The Democratic Party has facilitated the administration’s escalating anti-immigrant campaign by a combination of silence and complicity. In recent weeks it has shifted further to the right, adapting itself more directly and openly to Trump’s anti-immigrant policies.
It now echoes the White House’s talk of a “crisis” at the border that demands extraordinary measures. In fact, the so-called “crisis” is the result of Trump’s anti-asylum policies, which have forced desperate refugees to cross the border in more remote areas so they can turn themselves in to the border police and apply for refuge in the US. This is combined with the catastrophic social and political conditions in Central America caused by a century of US imperialist interventions, coups, CIA-trained death squads and US-backed dictatorships, by means of which the US ruling class has economically exploited the region and its working population.
In recent days, New York Times commentator Thomas Friedman has penned a column backing Trump’s border wall and his demand for a “merit-based” immigration system and Bernie Sanders has denounced “open borders” and warned of a flood of impoverished people coming into the US, supposedly threatening the jobs and wages of US workers.
On Tuesday, one day after Trump’s attack on the right to asylum, Democratic House Speaker Nancy Pelosi and Senate Minority Leader Charles Schumer met behind closed doors with Trump and emerged to praise the meeting as “productive” and reiterate their eagerness to work with the White House.
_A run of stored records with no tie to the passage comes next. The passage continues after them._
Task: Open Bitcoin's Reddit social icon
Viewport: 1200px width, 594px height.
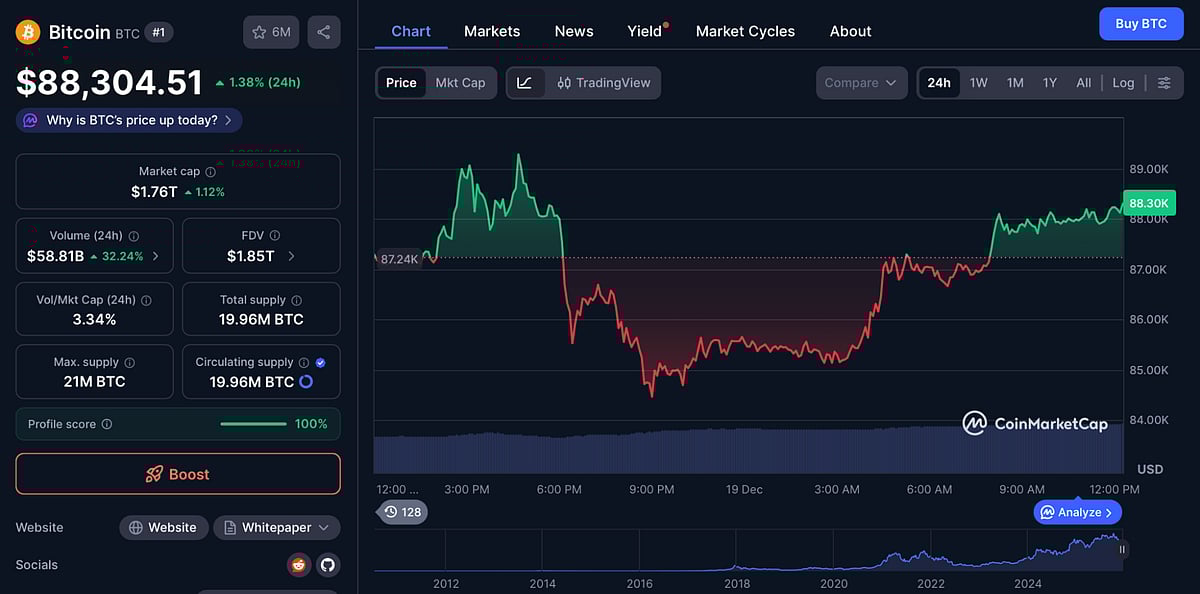Action: pyautogui.click(x=298, y=564)
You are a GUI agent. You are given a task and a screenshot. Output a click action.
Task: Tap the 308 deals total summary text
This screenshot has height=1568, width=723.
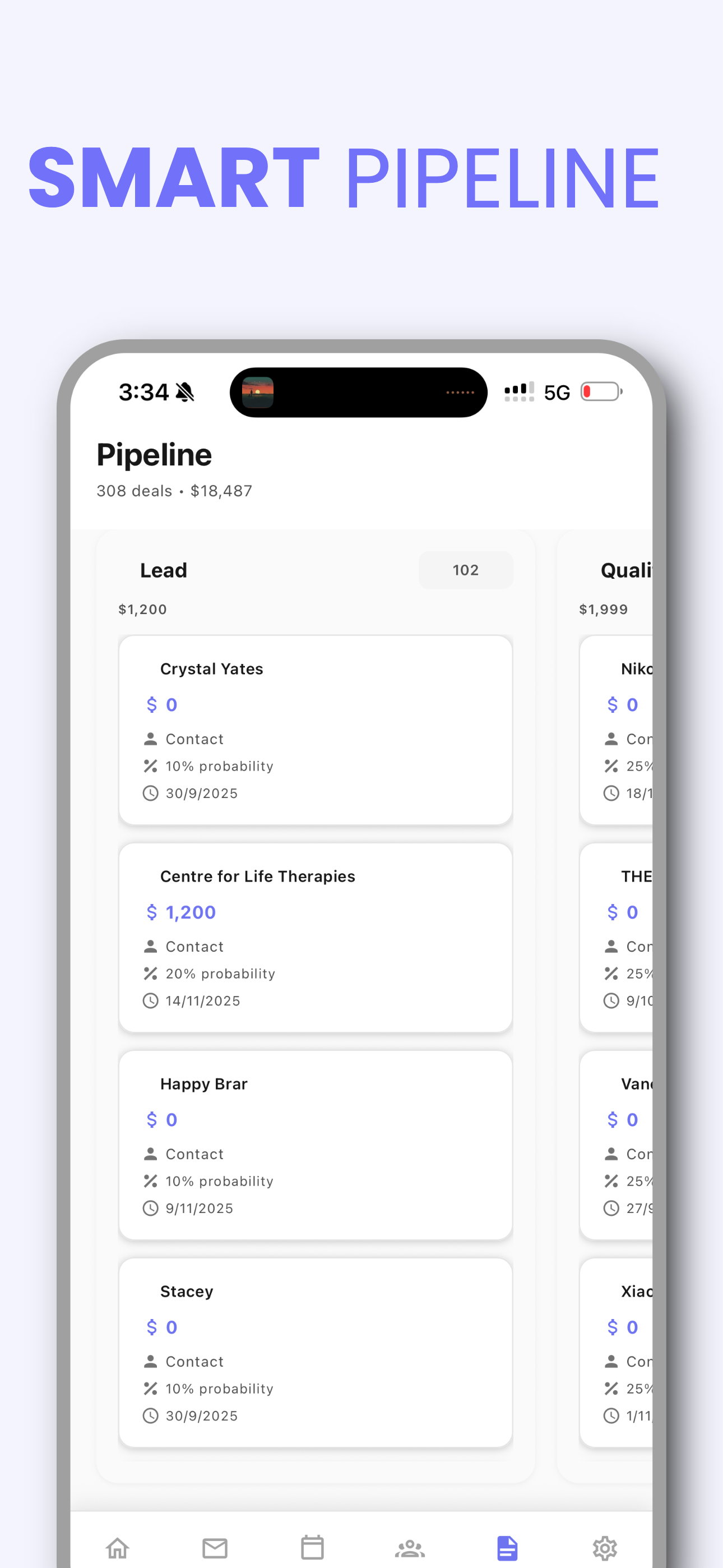click(x=175, y=491)
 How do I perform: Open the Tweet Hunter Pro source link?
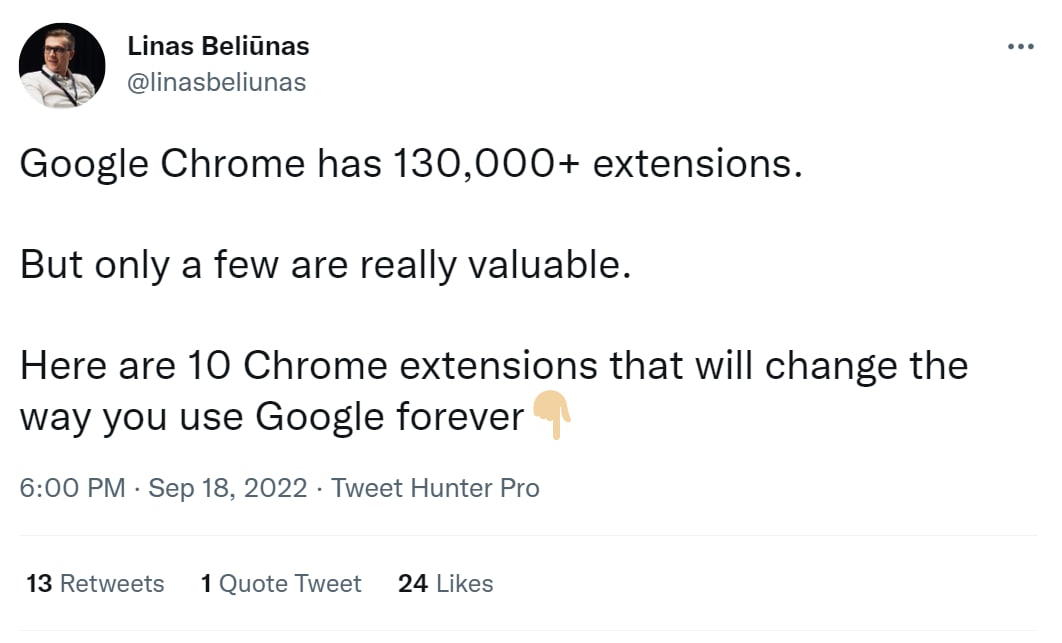tap(435, 488)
Speaking to reporters, they did not say a word about Trump’s asylum memorandum or any other aspect of his anti-immigrant policy.
Responding to Trump’s memorandum, James Davis, an immigration attorney with Immigration Legal Services of Chula Vista, California, told the World Socialist Web Site that “what they are trying to do is close the door.”
He continued: “I fear that people will just be denied without a fair process. They don’t want so many credible fear interviews processed,” even though “they are nearly always denied.”
Davis added: “These people don’t have money. To charge a fee for asylum is a way to prevent people from being able to apply for asylum. Most asylum applicants have left everything behind and they come with nothing. The conditions they are fleeing have gotten so bad, they leave their home, their job, all their belongings except what they can carry on their backs.
“There are many cases where women, for instance, have been forced into servitude, raped and assaulted, even by border patrol and border agents. Everything has been taken from them and they have paid such a price. Now they say we are also going to require something more of you!
“This runs contrary to international asylum law. Asylum is based on humanitarian law. You cannot charge a fee for that.”